Prompt: Reproduce the full set of records verbatim.

Data records:

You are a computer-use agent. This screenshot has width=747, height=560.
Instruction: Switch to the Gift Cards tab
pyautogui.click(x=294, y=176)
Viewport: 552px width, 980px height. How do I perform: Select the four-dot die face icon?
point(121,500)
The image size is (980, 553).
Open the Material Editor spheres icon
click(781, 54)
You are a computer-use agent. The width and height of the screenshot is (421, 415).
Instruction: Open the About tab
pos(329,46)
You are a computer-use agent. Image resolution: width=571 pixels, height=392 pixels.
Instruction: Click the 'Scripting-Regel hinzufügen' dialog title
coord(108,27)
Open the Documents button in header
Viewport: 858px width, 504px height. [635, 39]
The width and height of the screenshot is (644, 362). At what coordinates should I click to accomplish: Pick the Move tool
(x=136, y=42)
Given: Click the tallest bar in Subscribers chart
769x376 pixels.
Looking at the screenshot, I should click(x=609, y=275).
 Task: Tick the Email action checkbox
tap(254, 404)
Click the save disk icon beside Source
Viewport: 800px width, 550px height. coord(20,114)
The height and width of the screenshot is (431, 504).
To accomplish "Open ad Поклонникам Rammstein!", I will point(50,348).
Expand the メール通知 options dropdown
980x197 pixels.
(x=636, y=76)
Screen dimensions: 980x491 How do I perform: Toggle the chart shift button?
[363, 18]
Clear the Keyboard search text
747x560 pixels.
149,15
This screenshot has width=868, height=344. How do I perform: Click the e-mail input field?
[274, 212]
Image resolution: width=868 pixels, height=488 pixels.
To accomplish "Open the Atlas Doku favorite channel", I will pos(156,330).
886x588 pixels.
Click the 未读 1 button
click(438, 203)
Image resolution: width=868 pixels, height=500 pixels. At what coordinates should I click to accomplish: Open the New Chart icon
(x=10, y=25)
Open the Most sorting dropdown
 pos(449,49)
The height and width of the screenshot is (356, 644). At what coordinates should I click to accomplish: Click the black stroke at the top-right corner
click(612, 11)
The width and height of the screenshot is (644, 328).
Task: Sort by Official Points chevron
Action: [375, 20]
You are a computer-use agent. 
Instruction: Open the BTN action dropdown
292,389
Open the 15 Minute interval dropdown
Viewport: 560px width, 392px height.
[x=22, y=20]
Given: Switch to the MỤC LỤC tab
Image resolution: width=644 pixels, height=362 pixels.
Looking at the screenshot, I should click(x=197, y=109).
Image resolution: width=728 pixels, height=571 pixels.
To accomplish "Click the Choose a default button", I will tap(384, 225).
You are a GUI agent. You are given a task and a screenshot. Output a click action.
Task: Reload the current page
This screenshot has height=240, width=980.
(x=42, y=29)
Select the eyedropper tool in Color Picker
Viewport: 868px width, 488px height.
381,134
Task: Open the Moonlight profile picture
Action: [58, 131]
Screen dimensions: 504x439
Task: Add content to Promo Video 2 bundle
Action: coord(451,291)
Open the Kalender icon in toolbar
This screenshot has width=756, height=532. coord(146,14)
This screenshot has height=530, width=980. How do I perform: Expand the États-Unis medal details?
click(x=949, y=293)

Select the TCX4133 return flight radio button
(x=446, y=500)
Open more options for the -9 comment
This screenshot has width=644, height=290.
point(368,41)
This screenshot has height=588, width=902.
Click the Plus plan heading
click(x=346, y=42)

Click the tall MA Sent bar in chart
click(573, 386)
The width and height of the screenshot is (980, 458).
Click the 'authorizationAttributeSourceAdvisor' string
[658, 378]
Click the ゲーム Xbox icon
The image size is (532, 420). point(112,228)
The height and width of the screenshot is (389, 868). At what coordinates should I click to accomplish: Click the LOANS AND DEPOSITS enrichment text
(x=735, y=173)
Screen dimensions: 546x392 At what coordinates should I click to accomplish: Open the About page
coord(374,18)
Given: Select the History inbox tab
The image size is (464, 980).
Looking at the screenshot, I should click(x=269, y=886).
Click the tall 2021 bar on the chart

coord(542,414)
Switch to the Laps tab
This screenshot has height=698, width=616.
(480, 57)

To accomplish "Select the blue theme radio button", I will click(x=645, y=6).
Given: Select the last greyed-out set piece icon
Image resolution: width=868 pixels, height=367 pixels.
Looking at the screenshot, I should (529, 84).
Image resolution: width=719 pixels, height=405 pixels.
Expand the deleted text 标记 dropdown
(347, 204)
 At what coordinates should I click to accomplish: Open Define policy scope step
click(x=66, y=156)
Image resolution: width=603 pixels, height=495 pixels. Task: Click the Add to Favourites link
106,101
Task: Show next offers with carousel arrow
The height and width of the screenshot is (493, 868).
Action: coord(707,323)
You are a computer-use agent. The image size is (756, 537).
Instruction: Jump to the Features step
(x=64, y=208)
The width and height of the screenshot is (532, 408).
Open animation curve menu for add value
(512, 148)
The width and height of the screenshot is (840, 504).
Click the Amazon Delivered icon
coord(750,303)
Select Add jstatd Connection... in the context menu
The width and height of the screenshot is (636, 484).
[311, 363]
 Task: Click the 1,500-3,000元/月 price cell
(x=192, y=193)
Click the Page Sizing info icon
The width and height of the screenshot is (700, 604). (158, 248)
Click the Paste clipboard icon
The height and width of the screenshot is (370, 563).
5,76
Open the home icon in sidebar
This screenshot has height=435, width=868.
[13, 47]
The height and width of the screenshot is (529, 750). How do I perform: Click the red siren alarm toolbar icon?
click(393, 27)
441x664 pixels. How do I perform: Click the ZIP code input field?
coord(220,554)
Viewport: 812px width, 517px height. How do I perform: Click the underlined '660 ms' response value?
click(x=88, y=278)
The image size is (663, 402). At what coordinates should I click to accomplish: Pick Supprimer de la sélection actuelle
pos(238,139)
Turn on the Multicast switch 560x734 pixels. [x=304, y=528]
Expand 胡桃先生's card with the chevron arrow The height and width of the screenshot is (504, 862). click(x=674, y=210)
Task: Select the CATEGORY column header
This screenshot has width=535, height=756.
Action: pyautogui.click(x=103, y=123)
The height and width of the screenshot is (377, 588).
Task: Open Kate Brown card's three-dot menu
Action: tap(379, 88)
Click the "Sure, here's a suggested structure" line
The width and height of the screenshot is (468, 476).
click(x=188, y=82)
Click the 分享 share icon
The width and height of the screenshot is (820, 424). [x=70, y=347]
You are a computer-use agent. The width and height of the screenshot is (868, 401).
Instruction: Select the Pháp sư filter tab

Finished exercise:
You are a computer-use agent. This screenshot has width=747, height=560.
Instruction: Switch to the Gift Cards tab
pyautogui.click(x=294, y=176)
Viewport: 552px width, 980px height. How do I perform: Select the four-dot die face icon?
point(121,500)
The image size is (980, 553).
Open the Material Editor spheres icon
click(781, 54)
You are a computer-use agent. The width and height of the screenshot is (421, 415).
Instruction: Open the About tab
pos(329,46)
You are a computer-use agent. Image resolution: width=571 pixels, height=392 pixels.
Instruction: Click the 'Scripting-Regel hinzufügen' dialog title
coord(108,27)
Open the Documents button in header
Viewport: 858px width, 504px height. [635, 39]
The width and height of the screenshot is (644, 362). At what coordinates should I click to accomplish: Pick the Move tool
(x=136, y=42)
Given: Click the tallest bar in Subscribers chart
769x376 pixels.
Looking at the screenshot, I should click(x=609, y=275).
 Task: Tick the Email action checkbox
tap(254, 404)
Click the save disk icon beside Source
Viewport: 800px width, 550px height. coord(20,114)
The height and width of the screenshot is (431, 504).
To accomplish "Open ad Поклонникам Rammstein!", I will point(50,348).
Expand the メール通知 options dropdown
980x197 pixels.
(x=636, y=76)
Screen dimensions: 980x491 How do I perform: Toggle the chart shift button?
[363, 18]
Clear the Keyboard search text
747x560 pixels.
149,15
This screenshot has width=868, height=344. How do I perform: Click the e-mail input field?
[274, 212]
Image resolution: width=868 pixels, height=488 pixels.
To accomplish "Open the Atlas Doku favorite channel", I will pos(156,330).
886x588 pixels.
Click the 未读 1 button
click(438, 203)
Image resolution: width=868 pixels, height=500 pixels. At what coordinates should I click to accomplish: Open the New Chart icon
(x=10, y=25)
Open the Most sorting dropdown
 pos(449,49)
The height and width of the screenshot is (356, 644). At what coordinates should I click to accomplish: Click the black stroke at the top-right corner
click(612, 11)
The width and height of the screenshot is (644, 328).
Task: Sort by Official Points chevron
Action: [375, 20]
You are a computer-use agent. 
Instruction: Open the BTN action dropdown
292,389
Open the 15 Minute interval dropdown
Viewport: 560px width, 392px height.
[x=22, y=20]
Given: Switch to the MỤC LỤC tab
Image resolution: width=644 pixels, height=362 pixels.
Looking at the screenshot, I should click(x=197, y=109).
Image resolution: width=728 pixels, height=571 pixels.
To accomplish "Click the Choose a default button", I will tap(384, 225).
You are a GUI agent. You are given a task and a screenshot. Output a click action.
Task: Reload the current page
This screenshot has height=240, width=980.
(x=42, y=29)
Select the eyedropper tool in Color Picker
Viewport: 868px width, 488px height.
381,134
Task: Open the Moonlight profile picture
Action: [58, 131]
Screen dimensions: 504x439
Task: Add content to Promo Video 2 bundle
Action: coord(451,291)
Open the Kalender icon in toolbar
This screenshot has width=756, height=532. coord(146,14)
This screenshot has height=530, width=980. How do I perform: Expand the États-Unis medal details?
click(x=949, y=293)

Select the TCX4133 return flight radio button
(x=446, y=500)
Open more options for the -9 comment
This screenshot has width=644, height=290.
point(368,41)
This screenshot has height=588, width=902.
Click the Plus plan heading
click(x=346, y=42)

Click the tall MA Sent bar in chart
click(573, 386)
The width and height of the screenshot is (980, 458).
Click the 'authorizationAttributeSourceAdvisor' string
[658, 378]
Click the ゲーム Xbox icon
The image size is (532, 420). point(112,228)
The height and width of the screenshot is (389, 868). At what coordinates should I click to accomplish: Click the LOANS AND DEPOSITS enrichment text
(x=735, y=173)
Screen dimensions: 546x392 At what coordinates should I click to accomplish: Open the About page
coord(374,18)
Given: Select the History inbox tab
The image size is (464, 980).
Looking at the screenshot, I should click(x=269, y=886).
Click the tall 2021 bar on the chart

coord(542,414)
Switch to the Laps tab
This screenshot has height=698, width=616.
(480, 57)

To accomplish "Select the blue theme radio button", I will click(x=645, y=6).
Given: Select the last greyed-out set piece icon
Image resolution: width=868 pixels, height=367 pixels.
Looking at the screenshot, I should (529, 84).
Image resolution: width=719 pixels, height=405 pixels.
Expand the deleted text 标记 dropdown
(347, 204)
 At what coordinates should I click to accomplish: Open Define policy scope step
click(x=66, y=156)
Image resolution: width=603 pixels, height=495 pixels. Task: Click the Add to Favourites link
106,101
Task: Show next offers with carousel arrow
The height and width of the screenshot is (493, 868).
Action: coord(707,323)
You are a computer-use agent. The image size is (756, 537).
Instruction: Jump to the Features step
(x=64, y=208)
The width and height of the screenshot is (532, 408).
Open animation curve menu for add value
(512, 148)
The width and height of the screenshot is (840, 504).
Click the Amazon Delivered icon
coord(750,303)
Select Add jstatd Connection... in the context menu
The width and height of the screenshot is (636, 484).
[311, 363]
 Task: Click the 1,500-3,000元/月 price cell
(x=192, y=193)
Click the Page Sizing info icon
The width and height of the screenshot is (700, 604). (158, 248)
Click the Paste clipboard icon
The height and width of the screenshot is (370, 563).
5,76
Open the home icon in sidebar
This screenshot has height=435, width=868.
[13, 47]
The height and width of the screenshot is (529, 750). How do I perform: Click the red siren alarm toolbar icon?
click(393, 27)
441x664 pixels. How do I perform: Click the ZIP code input field?
coord(220,554)
Viewport: 812px width, 517px height. How do I perform: Click the underlined '660 ms' response value?
click(x=88, y=278)
The image size is (663, 402). At what coordinates should I click to accomplish: Pick Supprimer de la sélection actuelle
pos(238,139)
Turn on the Multicast switch 560x734 pixels. [x=304, y=528]
Expand 胡桃先生's card with the chevron arrow The height and width of the screenshot is (504, 862). click(x=674, y=210)
Task: Select the CATEGORY column header
This screenshot has width=535, height=756.
Action: pyautogui.click(x=103, y=123)
The height and width of the screenshot is (377, 588).
Task: Open Kate Brown card's three-dot menu
Action: tap(379, 88)
Click the "Sure, here's a suggested structure" line
The width and height of the screenshot is (468, 476).
click(x=188, y=82)
Click the 分享 share icon
The width and height of the screenshot is (820, 424). [x=70, y=347]
You are a computer-use agent. The width and height of the screenshot is (868, 401).
Instruction: Select the Pháp sư filter tab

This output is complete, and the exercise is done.